Su D. il P. si soffermò incidentalmente anche nel saggio Romantic poetry of the Italians, affrontando il problema se D. conoscesse il greco ed esaminando la presenza di personaggi dell'antichità ellenica nella Commedia. Nel 1858 poi, su invito di lord Vernon, pubblicò un'accurata ristampa delle quattro più antiche edizioni del poema, quella di Foligno, quella di Iesi, che oggi si ritiene stampata probabilmente a Venezia, e quelle di Mantova e di Napoli. Ai pregi intrinseci l'edizione unisce quelli della splendida stampa, che ne fanno una rarità bibliografica.
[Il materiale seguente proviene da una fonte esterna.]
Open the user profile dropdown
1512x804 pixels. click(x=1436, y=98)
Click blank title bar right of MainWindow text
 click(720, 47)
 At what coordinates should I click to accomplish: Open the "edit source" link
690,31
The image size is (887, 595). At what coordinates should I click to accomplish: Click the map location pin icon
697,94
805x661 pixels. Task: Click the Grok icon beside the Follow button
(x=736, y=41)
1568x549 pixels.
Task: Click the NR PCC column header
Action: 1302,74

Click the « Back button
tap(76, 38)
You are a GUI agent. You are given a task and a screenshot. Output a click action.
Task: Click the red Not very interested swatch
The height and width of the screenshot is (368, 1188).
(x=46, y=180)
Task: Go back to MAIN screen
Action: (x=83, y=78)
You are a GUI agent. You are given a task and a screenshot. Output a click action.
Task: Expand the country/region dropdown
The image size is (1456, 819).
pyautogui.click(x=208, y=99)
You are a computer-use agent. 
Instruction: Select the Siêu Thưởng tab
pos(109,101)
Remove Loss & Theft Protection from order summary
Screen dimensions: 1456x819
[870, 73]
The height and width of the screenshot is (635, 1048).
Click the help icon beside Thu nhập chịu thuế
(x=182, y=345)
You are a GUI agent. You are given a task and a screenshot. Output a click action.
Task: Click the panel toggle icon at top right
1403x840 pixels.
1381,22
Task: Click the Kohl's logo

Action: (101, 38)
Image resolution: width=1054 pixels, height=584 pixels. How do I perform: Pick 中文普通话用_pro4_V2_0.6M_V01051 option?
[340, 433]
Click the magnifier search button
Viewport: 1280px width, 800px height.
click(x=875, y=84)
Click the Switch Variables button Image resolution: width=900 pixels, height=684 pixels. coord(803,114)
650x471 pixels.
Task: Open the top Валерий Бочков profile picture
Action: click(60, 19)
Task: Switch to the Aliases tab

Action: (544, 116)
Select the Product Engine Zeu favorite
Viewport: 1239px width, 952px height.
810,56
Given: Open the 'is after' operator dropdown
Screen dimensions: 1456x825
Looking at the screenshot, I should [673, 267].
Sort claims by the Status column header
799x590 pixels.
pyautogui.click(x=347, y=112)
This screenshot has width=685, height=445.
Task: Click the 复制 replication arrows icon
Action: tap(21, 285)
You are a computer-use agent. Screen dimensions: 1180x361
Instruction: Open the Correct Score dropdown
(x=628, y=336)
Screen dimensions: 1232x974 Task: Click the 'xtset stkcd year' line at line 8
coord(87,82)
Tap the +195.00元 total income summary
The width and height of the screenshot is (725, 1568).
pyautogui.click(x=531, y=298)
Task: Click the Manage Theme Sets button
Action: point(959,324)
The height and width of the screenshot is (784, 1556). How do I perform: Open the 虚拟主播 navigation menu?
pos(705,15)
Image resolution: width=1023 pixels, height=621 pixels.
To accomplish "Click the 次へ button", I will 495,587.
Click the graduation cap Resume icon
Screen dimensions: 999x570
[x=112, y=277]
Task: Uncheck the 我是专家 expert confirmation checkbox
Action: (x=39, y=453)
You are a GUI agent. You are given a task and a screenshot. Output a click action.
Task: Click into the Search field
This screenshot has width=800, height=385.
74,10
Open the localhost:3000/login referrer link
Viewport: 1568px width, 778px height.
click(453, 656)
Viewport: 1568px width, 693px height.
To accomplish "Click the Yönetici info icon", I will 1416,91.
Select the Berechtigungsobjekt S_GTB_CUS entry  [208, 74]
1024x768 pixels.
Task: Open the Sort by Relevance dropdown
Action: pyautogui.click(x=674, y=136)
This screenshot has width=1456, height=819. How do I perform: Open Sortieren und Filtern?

Opere dantesche del P.: La Commedia di D.A.: Illustrata da Ugo Foscolo, in " Westminster Review ", gennaio 1827, 153-169; La D.C. di D., con comento analitico di Gabriele Rossetti, in sei volumi. (Vols. I. II. - L'Inferno), in " Foreign Review " V (1830) 419-449; Orlando Innamorato di Bojardo; Orlando Furioso di Ariosto. With an essay on the romantic narrative poetry of the Italians..., I, Londra 1830, 151-177, 213-215; Le prime quattro edizioni della D.C. letteralmente ristampate, ibid. 1858 (di quest'opera furono tirati solo 100 esemplari); Lettere ad A. P. di uomini illustri e di amici italiani (1823-1870), pubblicate da L. Fagan, Firenze 1880; U. Foscolo, Epistolario, III, ibid. 1883, passim; l'articolo sull'Inferno del Rossetti fu anche edito in italiano: Osservazioni sul comento analitico della D.C., pubblicato dal sig. Gabiele Rossetti, tradotte dall'inglese, con la risposta del sig. Rossetti corredata di note in replica, ibid. 1832.

Bibl.-E. Friggeri, La vita, le opere e i tempi di A.P., Belluno 1897; C. Brooks, A. P. Scholar and Patriot, Manchester 1931, 32-41, 88-91, 160-161, 176-177, 234-243.